:: Task prompt ::
Rewrite the material from the line containing "The width and height of the screenshot is (1101, 802)." through the line containing "(432, 489).", substituting "Find the position of" for "Identify the location of" and leaving everything else as it is.

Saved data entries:
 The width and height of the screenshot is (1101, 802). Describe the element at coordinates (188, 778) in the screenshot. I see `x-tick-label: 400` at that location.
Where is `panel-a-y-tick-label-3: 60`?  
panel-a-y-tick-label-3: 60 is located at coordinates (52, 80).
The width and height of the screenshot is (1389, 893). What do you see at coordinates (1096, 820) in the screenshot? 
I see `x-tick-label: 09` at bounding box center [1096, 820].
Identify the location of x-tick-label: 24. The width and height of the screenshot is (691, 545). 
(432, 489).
* * *
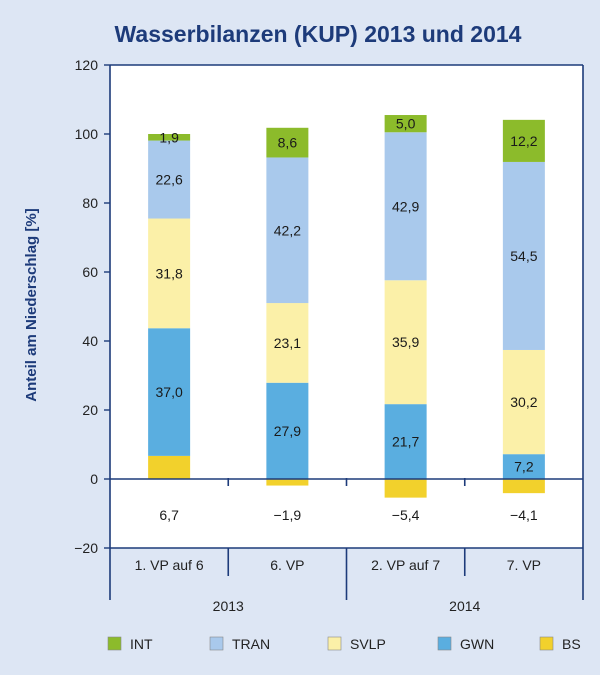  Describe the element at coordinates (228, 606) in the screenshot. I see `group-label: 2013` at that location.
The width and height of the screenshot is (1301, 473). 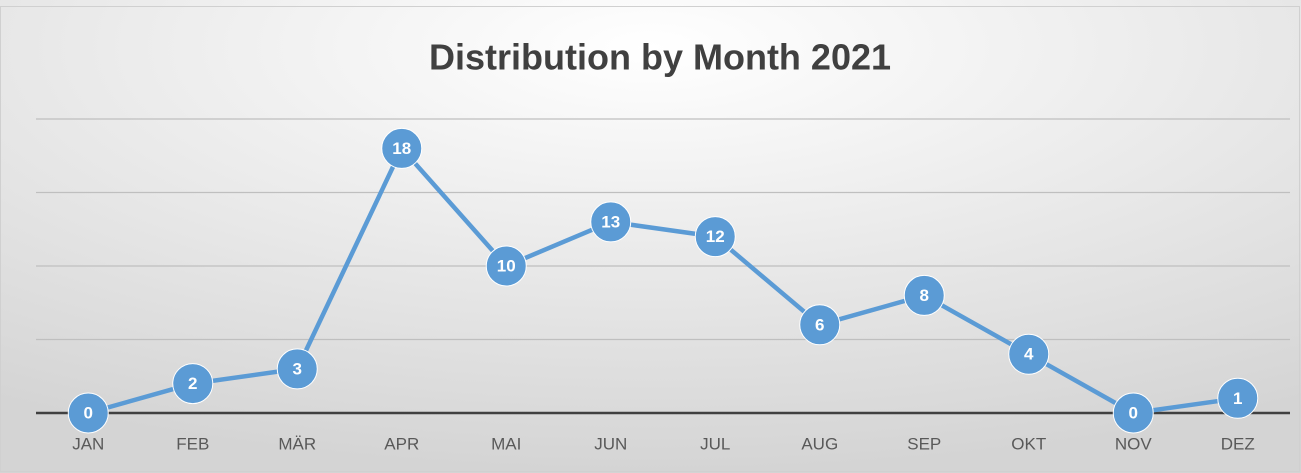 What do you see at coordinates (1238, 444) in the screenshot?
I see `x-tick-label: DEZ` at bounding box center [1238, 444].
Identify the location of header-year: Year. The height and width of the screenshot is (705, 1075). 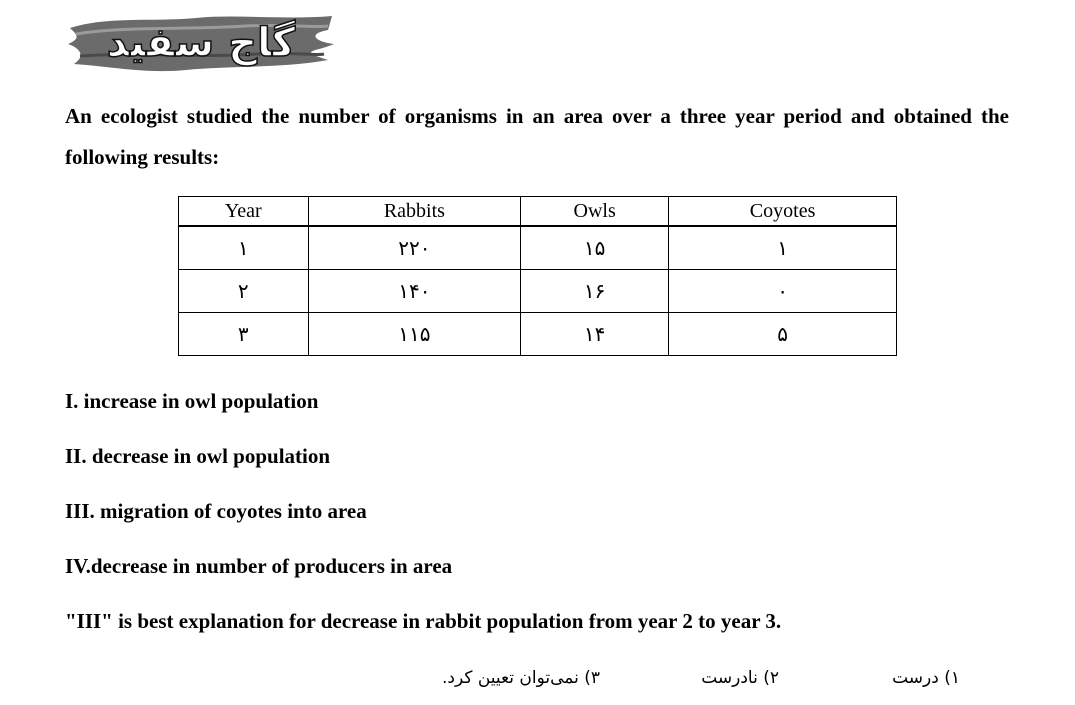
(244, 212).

:: Answer area ::
 The width and height of the screenshot is (1101, 802). Describe the element at coordinates (188, 778) in the screenshot. I see `x-tick-label: 400` at that location.
Where is `panel-a-y-tick-label-3: 60`?  
panel-a-y-tick-label-3: 60 is located at coordinates (52, 80).
The width and height of the screenshot is (1389, 893). What do you see at coordinates (1096, 820) in the screenshot? 
I see `x-tick-label: 09` at bounding box center [1096, 820].
Find the position of x-tick-label: 24. The width and height of the screenshot is (691, 545). 
(432, 489).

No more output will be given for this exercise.